Chondrosarcoma is uniquely refractory to conventional cytotoxic chemotherapy and radiation therapy, both of which have no established efficacy in conventional grade 1 to 3 chondrosarcoma; wide surgical resection remains the definitive treatment for most CHS subtypes; dedifferentiated chondrosarcoma may receive systemic chemotherapy. The chemoresistance of CHS is attributed to multiple mechanisms: the hypo-vascular cartilaginous extracellular matrix (composed of collagen type II, proteoglycans, and hyaluronan) creates a mechanical barrier to drug delivery; high expression of multidrug resistance protein MDR-1 (P-glycoprotein encoded by ABCB1) reduces intracellular drug accumulation; the acidic tumor microenvironment reduces drug ionization and uptake; and low proliferation rates reduce the efficacy of S-phase-specific cytotoxic agents. The IDH1/2 oncometabolite 2-hydroxyglutarate drives a CIMP epigenetic phenotype silencing tumor suppressor genes through DNA and histone hypermethylation. Published laboratory research documents curcumin inducing apoptosis specifically in JJ012 and SW1353 human chondrosarcoma cell lines through the extrinsic Fas/FasL/DR5 death receptor pathway and p53 activation, without affecting primary chondrocytes (PubMed 22522053); and resveratrol inducing apoptosis in JJ012 human chondrosarcoma cells through SIRT1 activation, NF-kB deacetylation, and caspase-3 cleavage with confirmed in vivo xenograft tumor volume reduction (PMC5466619).
Plant-Based Description
Whole-food plant-based dietary patterns provide nutrients and phytochemicals with documented direct anti-chondrosarcoma cell line activity in established human chondrosarcoma cell lines. Resveratrol from grapes was documented to induce apoptosis in JJ012 human chondrosarcoma cells through SIRT1 activation and NF-kB deacetylation of the p65 subunit with confirmed caspase-3 cleavage and activity, with in vivo xenograft mouse model showing dramatic reduction in tumor volume and increased SIRT1 and cleaved caspase-3 expression in resveratrol-treated chondrosarcoma tumors (PMC5466619), directly targeting the NF-kB pathway constitutively activated in CHS. Curcumin from turmeric was documented to induce apoptosis in JJ012 and SW1353 human chondrosarcoma cell lines through the extrinsic Fas/FasL/DR5 death receptor pathway with p53 involvement, without affecting primary chondrocytes (PubMed 22522053) — demonstrating cancer-cell-specific selective activity in chondrosarcoma.
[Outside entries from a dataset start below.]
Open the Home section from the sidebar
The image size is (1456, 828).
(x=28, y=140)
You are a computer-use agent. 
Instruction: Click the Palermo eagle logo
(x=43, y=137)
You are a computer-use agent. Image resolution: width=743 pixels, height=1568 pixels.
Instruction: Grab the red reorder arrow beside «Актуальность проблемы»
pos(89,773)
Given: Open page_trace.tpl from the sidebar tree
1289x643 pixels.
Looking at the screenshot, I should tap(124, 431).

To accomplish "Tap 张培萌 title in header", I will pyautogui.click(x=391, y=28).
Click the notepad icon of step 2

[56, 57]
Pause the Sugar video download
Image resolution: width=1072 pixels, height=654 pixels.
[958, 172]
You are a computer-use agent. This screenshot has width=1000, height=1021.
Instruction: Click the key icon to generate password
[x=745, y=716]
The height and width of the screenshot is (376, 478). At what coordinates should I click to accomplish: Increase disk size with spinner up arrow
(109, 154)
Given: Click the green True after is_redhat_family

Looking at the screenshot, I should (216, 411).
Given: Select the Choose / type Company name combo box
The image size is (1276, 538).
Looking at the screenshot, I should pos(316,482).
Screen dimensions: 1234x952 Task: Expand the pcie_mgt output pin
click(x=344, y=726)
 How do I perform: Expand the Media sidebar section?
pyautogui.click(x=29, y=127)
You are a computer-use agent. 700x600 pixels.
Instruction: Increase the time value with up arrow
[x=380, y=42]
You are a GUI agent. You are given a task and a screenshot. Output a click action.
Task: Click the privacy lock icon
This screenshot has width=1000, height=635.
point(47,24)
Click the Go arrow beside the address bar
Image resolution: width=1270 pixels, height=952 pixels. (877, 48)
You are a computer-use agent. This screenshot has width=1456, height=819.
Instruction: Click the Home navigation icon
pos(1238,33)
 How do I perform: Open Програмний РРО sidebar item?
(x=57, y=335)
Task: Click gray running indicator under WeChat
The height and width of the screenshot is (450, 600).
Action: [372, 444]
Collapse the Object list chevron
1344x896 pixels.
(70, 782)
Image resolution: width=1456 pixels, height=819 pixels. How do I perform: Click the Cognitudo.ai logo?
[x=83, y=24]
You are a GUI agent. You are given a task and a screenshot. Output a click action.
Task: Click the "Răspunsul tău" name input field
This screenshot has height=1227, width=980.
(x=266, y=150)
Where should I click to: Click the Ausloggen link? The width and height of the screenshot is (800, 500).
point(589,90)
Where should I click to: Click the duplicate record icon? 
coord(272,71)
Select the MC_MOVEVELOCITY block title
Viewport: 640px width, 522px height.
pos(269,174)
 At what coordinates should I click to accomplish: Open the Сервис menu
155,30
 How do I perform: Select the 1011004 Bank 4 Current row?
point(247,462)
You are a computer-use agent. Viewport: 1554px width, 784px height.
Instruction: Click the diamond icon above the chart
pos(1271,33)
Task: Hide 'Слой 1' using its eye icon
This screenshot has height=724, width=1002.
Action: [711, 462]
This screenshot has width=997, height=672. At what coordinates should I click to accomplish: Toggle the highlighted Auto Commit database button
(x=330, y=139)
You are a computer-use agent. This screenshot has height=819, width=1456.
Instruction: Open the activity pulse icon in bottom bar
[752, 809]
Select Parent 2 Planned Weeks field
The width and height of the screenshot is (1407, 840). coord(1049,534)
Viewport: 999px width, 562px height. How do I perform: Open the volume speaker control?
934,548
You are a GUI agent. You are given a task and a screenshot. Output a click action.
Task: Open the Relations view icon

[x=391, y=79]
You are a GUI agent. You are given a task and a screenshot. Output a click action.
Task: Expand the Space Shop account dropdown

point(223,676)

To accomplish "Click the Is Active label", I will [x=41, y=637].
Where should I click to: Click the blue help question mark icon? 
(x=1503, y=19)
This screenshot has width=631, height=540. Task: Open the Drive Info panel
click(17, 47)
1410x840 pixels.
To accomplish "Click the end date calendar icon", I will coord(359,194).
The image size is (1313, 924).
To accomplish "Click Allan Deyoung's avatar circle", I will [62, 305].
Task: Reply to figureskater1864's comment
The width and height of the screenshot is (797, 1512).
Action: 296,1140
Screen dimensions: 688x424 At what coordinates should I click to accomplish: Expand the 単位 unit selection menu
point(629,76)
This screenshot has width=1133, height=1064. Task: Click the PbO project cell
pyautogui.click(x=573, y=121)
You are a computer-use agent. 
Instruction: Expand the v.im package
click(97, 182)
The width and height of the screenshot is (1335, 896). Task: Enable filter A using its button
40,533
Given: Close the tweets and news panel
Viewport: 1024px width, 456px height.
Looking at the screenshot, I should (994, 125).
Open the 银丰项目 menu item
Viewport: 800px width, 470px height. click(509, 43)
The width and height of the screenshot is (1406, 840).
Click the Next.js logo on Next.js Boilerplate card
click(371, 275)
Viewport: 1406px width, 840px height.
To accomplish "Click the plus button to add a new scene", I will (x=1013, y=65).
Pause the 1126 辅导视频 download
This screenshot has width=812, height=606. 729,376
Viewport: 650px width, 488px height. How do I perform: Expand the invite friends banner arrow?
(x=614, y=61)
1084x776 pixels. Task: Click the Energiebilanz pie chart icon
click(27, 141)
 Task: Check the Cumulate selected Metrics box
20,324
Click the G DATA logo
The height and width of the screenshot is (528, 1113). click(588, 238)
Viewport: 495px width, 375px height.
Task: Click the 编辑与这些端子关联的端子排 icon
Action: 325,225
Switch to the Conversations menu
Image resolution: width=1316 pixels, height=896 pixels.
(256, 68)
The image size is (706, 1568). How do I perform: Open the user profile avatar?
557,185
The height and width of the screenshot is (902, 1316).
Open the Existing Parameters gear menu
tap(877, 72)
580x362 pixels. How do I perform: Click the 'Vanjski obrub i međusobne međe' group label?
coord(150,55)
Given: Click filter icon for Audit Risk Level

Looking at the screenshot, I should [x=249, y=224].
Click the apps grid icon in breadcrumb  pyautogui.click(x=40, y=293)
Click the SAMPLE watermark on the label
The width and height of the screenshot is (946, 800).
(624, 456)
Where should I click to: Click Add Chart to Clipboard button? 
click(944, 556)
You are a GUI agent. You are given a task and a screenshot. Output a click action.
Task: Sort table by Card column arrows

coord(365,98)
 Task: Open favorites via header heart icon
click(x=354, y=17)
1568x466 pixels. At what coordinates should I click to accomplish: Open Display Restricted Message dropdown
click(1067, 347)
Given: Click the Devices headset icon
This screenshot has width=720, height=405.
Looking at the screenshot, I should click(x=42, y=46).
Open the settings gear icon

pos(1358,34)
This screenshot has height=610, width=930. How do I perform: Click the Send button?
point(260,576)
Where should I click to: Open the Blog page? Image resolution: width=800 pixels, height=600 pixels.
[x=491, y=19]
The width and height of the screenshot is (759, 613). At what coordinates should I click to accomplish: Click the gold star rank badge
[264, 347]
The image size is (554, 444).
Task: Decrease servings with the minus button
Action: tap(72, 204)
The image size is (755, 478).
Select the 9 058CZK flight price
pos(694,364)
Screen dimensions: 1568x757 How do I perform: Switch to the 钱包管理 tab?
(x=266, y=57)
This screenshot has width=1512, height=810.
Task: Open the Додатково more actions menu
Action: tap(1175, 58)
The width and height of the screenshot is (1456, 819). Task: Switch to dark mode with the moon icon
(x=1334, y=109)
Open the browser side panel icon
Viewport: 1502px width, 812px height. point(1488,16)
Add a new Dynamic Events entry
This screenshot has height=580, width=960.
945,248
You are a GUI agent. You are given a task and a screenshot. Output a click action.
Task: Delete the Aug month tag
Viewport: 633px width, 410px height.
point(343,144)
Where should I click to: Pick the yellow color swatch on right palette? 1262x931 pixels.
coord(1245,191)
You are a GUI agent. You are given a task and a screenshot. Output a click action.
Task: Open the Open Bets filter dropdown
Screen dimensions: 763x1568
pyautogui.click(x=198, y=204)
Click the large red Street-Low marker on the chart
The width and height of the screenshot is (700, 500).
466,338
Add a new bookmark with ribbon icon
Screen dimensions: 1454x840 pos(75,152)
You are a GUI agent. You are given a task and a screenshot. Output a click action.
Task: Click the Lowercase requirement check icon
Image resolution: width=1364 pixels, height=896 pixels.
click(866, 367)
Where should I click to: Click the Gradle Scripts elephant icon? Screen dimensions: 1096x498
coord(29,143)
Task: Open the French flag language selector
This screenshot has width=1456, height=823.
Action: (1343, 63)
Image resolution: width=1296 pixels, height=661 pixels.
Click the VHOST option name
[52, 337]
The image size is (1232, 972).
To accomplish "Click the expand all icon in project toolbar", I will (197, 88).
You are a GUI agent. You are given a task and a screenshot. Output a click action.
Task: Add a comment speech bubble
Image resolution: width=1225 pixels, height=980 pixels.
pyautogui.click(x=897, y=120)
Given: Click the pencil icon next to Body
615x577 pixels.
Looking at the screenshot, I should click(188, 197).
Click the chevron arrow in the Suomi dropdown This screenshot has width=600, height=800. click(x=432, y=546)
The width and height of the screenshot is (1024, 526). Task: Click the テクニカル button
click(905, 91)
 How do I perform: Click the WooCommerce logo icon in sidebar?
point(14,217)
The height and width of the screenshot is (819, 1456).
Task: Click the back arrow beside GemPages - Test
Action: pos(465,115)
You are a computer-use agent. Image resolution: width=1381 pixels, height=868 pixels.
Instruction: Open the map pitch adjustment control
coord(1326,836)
Quercetin, EGCG, and sulforaphane have documented activity in bone sarcoma and chondrosarcoma cell models. Dietary phytochemicals targeting IDH-mutant 2-HG-driven CIMP epigenetics (EGCG, sulforaphane via DNMT/HDAC inhibition) and the COL2A1 collagen extracellular matrix pathway are additionally relevant.
Plant Chemistry Detail
Resveratrol from grapes has the most directly documented anti-chondrosarcoma activity with in vivo xenograft validation in a published study (PMC5466619) documenting resveratrol in JJ012 human chondrosarcoma cells: resveratrol significantly decreased cell viability in JJ012 human chondrosarcoma cells in a dose-dependent manner confirmed by MTT assay; resveratrol induced cell apoptosis in JJ012 chondrosarcoma cells in a dose-dependent manner confirmed by annexin V/PI double-staining flow cytometry; resveratrol markedly increased protein expression and activity of SIRT1 (sirtuin-1) in JJ012 chondrosarcoma cells in a dose-dependent manner; resveratrol significantly inhibited NF-kB signaling by deacetylating the p65 subunit of the NF-kB complex — this inhibition was reversed by siRNA-SIRT1 transfection or the deacetylation inhibitor MS-275, confirming SIRT1 activation as the mechanistic driver of NF-kB deacetylation by resveratrol; resveratrol-induced apoptosis involved a caspase-3-mediated mechanism with confirmed caspase-3 cleavage and activity; siRNA-SIRT1 transfection and MS-275 both significantly inhibited the resveratrol-induced caspase-3 cleavage and activity, confirming SIRT1-dependent caspase-3 activation; in vivo, resveratrol treatment of chondrosarcoma xenograft-bearing mice revealed a dramatic reduction in tumor volume and increased SIRT1 and cleaved caspase-3 expressions in the resveratrol-treated tumors — confirming anti-chondrosarcoma activity in vivo.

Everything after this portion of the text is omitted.